An ornate gold and bejewelled pectoral with a green scarab at its centre was one of the many treasures discovered in 1922 by Howard Carter and his team in Tutankhamun’s famous tomb, KV62. Although perhaps not one of the most celebrated pieces from Tutankhamun’s trove, interest in this piece increased in 1996 when a mineralogist spotted that rather than a piece of relatively ordinary semi-precious stone, the green scarab was carved from a far more exotic material: silica glass.

Although silica glass is relatively well known in Egypt, this is the only known example used in a pharaonic artefact. Generally, silica glass is found in fragments in a remote part of the Western Desert, north of the Gilf Kebir and close to the Libyan border.

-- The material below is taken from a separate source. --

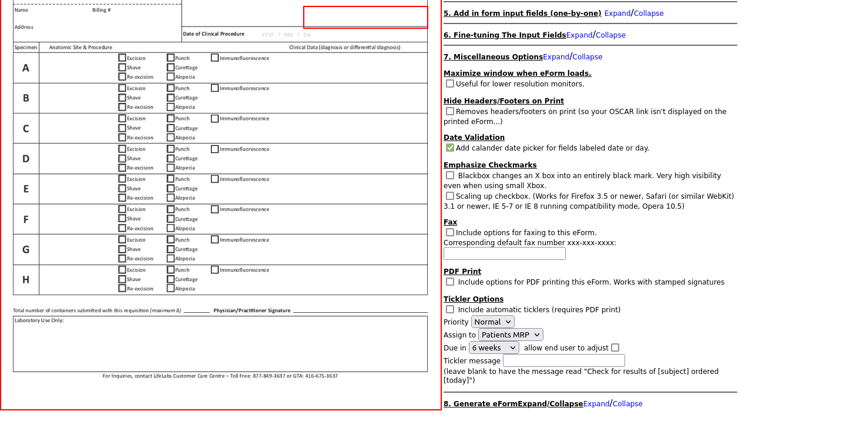Screen dimensions: 846x421
Task: Expand section 7 Miscellaneous Options
Action: (556, 57)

The mystery is how had this chunk of silica glass found its way to the Nile Valley in the New Kingdom, and why was it so admired by the ancient Egyptians that it was used as a finely carved centrepiece for a prominent item of royal regalia? Surely, neither the royal court nor the craftsmen of New Kingdom Egypt could have known how strange this material really is?

As an engineering geologist and former Chairman of MAES, Colin was first attracted to ancient Egypt as a result of the controversy over the age of the Great Sphinx at Giza and what its weathering and erosion could tell us about its age. Although his ideas on the Early Dynastic origins of the Sphinx are controversial, they have been published in peer reviewed journals and have featured in a number of TV documentaries. Colin’s initial interest in the Sphinx led him to research wider issues associated with the geology of Egypt and during the COVID lockdown, he wrote a book focussing on what the geology and landscape of Egypt meant for the people of the Nile Valley.  The book is planned for publication in October 2022 and elements of today’s talk have been taken from the manuscript.

All welcome! Monday 27th February at the Pendulum Hotel, Sackville Street, Manchester, M1 3BB.

Doors open 7:30pm; lecture 8pm. Members £3, Guests £5 on the door. Parking round the corner in the Charles Street Multi-story.